■ **Problem to solve**: Every line of the data should be retyped with no difference from the original.

** Opening The data block **

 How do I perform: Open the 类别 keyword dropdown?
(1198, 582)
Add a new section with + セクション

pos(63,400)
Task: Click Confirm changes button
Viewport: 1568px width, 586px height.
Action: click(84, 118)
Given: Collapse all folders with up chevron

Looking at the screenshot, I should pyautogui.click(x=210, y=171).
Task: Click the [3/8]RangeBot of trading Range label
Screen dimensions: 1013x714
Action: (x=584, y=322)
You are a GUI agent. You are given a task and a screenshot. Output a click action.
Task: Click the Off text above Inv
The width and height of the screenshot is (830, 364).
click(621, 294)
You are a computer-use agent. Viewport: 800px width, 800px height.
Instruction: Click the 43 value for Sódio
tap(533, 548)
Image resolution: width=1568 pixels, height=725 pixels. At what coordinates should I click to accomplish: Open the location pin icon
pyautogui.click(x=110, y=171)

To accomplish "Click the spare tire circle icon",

** Closing The data block **

■ **Result of this task**:
 How do I perform: Open the 类别 keyword dropdown?
(1198, 582)
Add a new section with + セクション

pos(63,400)
Task: Click Confirm changes button
Viewport: 1568px width, 586px height.
Action: click(84, 118)
Given: Collapse all folders with up chevron

Looking at the screenshot, I should pyautogui.click(x=210, y=171).
Task: Click the [3/8]RangeBot of trading Range label
Screen dimensions: 1013x714
Action: (x=584, y=322)
You are a GUI agent. You are given a task and a screenshot. Output a click action.
Task: Click the Off text above Inv
The width and height of the screenshot is (830, 364).
click(621, 294)
You are a computer-use agent. Viewport: 800px width, 800px height.
Instruction: Click the 43 value for Sódio
tap(533, 548)
Image resolution: width=1568 pixels, height=725 pixels. At what coordinates should I click to accomplish: Open the location pin icon
pyautogui.click(x=110, y=171)

To accomplish "Click the spare tire circle icon",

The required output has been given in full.